● Problem:
From the listing below, pull out all lines with "each" in them.

● Source data:

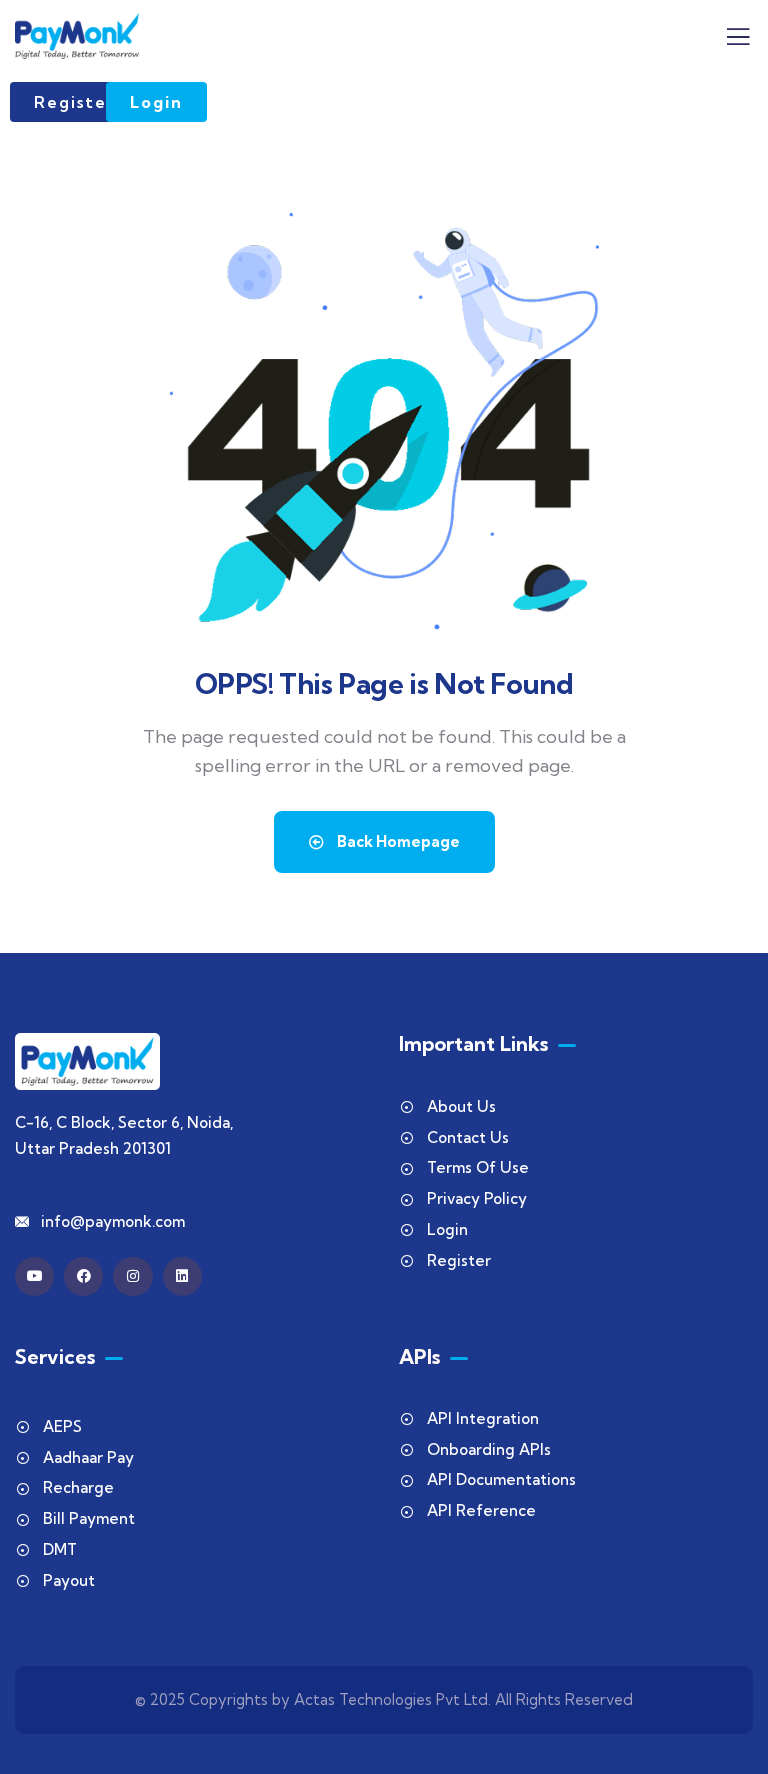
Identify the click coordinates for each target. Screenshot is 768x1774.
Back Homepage (397, 841)
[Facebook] (83, 1276)
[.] (738, 42)
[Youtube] (34, 1276)
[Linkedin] (182, 1276)
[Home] (77, 35)
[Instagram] (132, 1276)
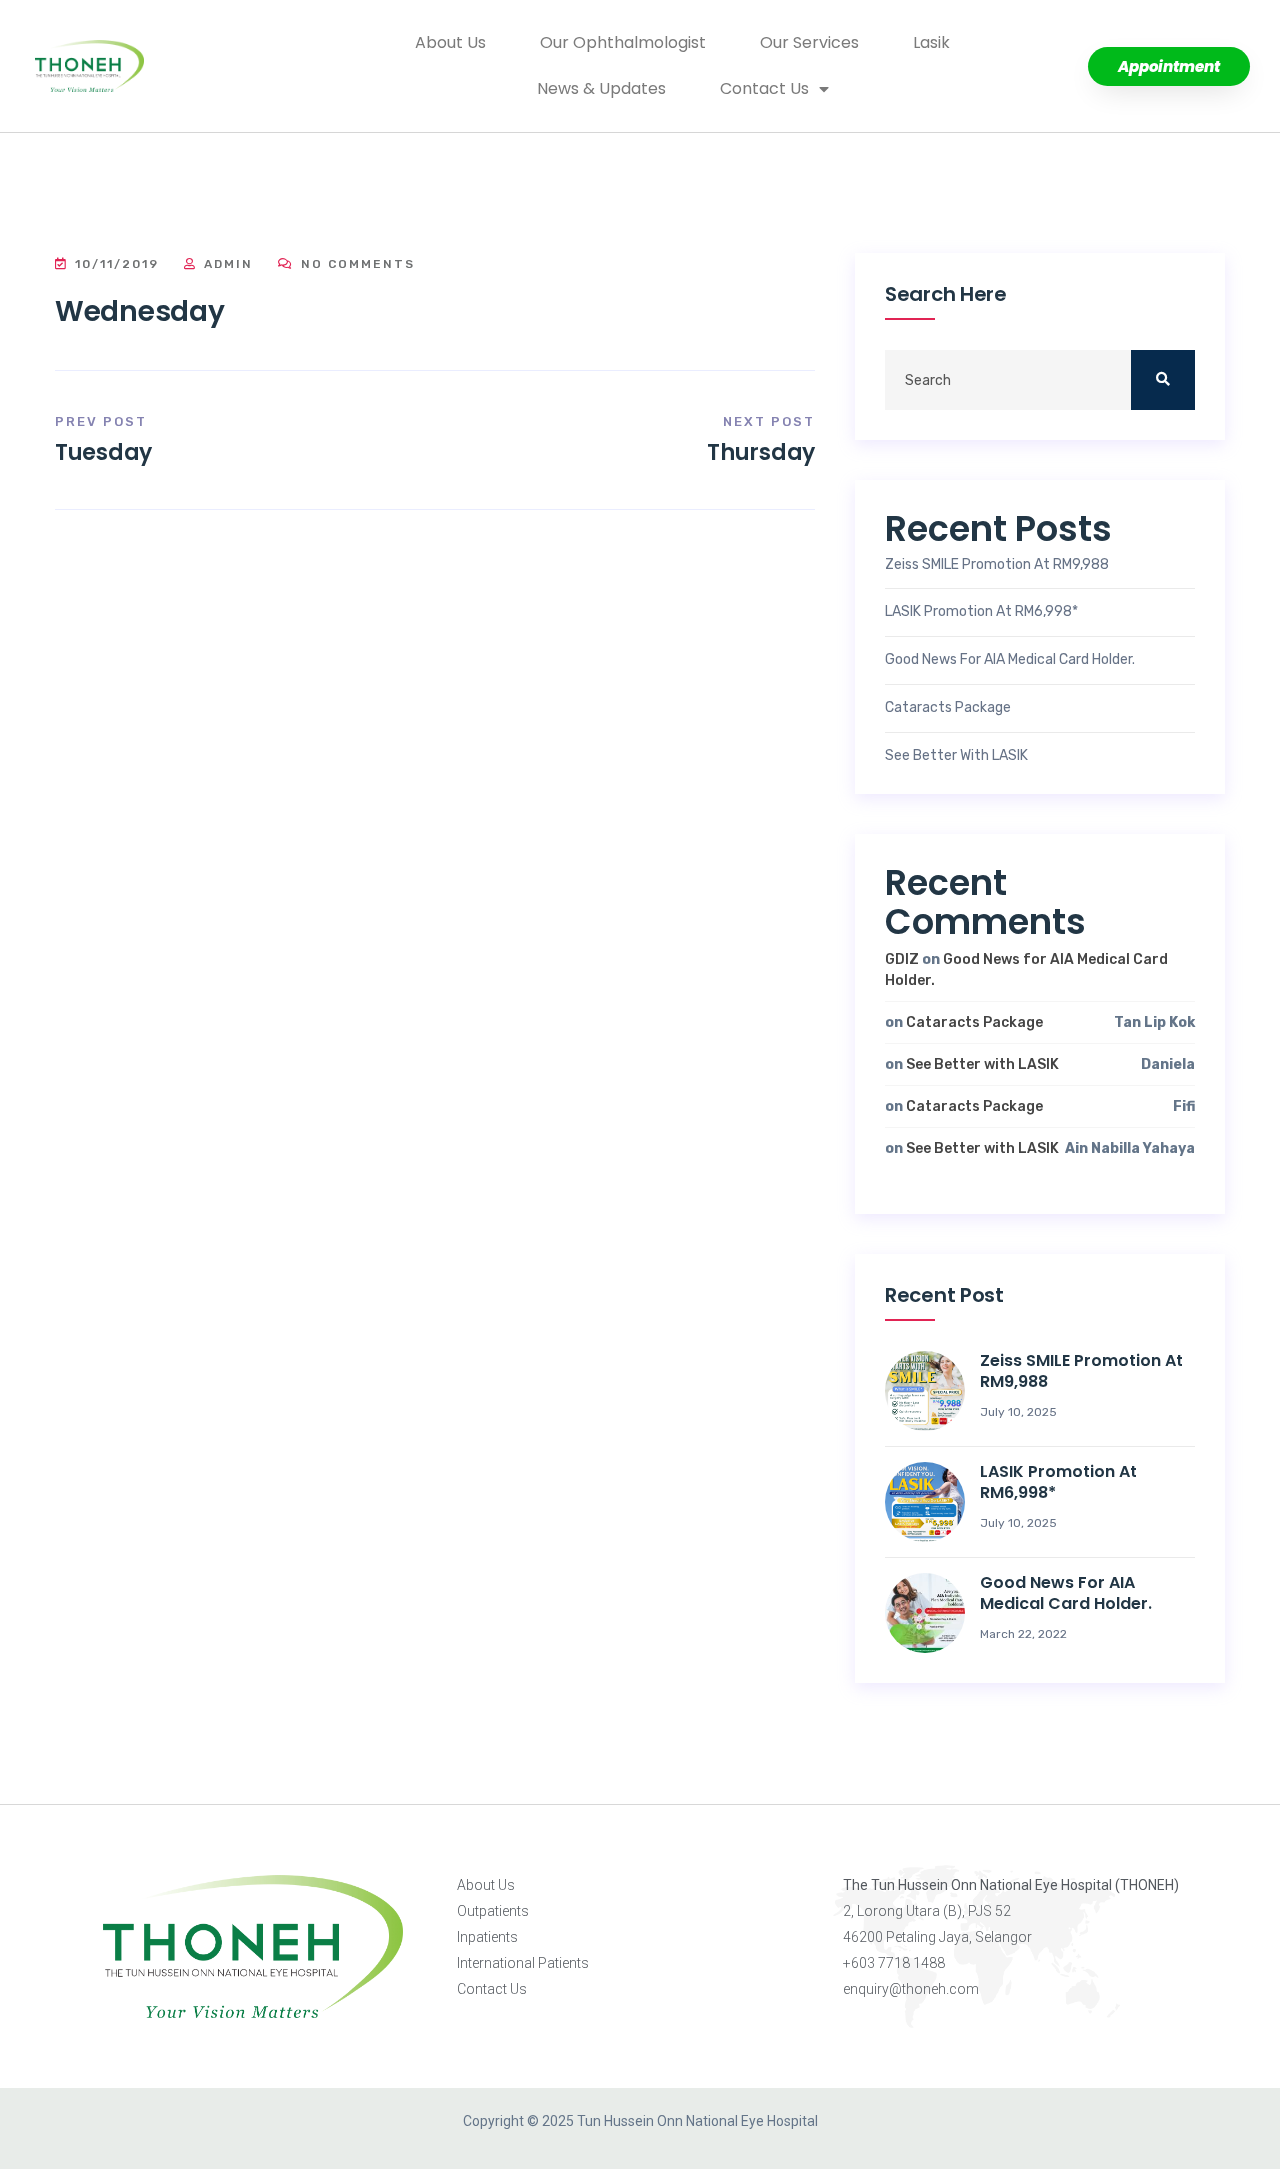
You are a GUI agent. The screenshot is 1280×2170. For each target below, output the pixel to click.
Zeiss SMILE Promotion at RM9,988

● Your response:
Identify the click coordinates for each target. Screenshot is 768x1774.
You are a GUI agent. The screenshot is 1280×2170. For each target below, output the pixel to click.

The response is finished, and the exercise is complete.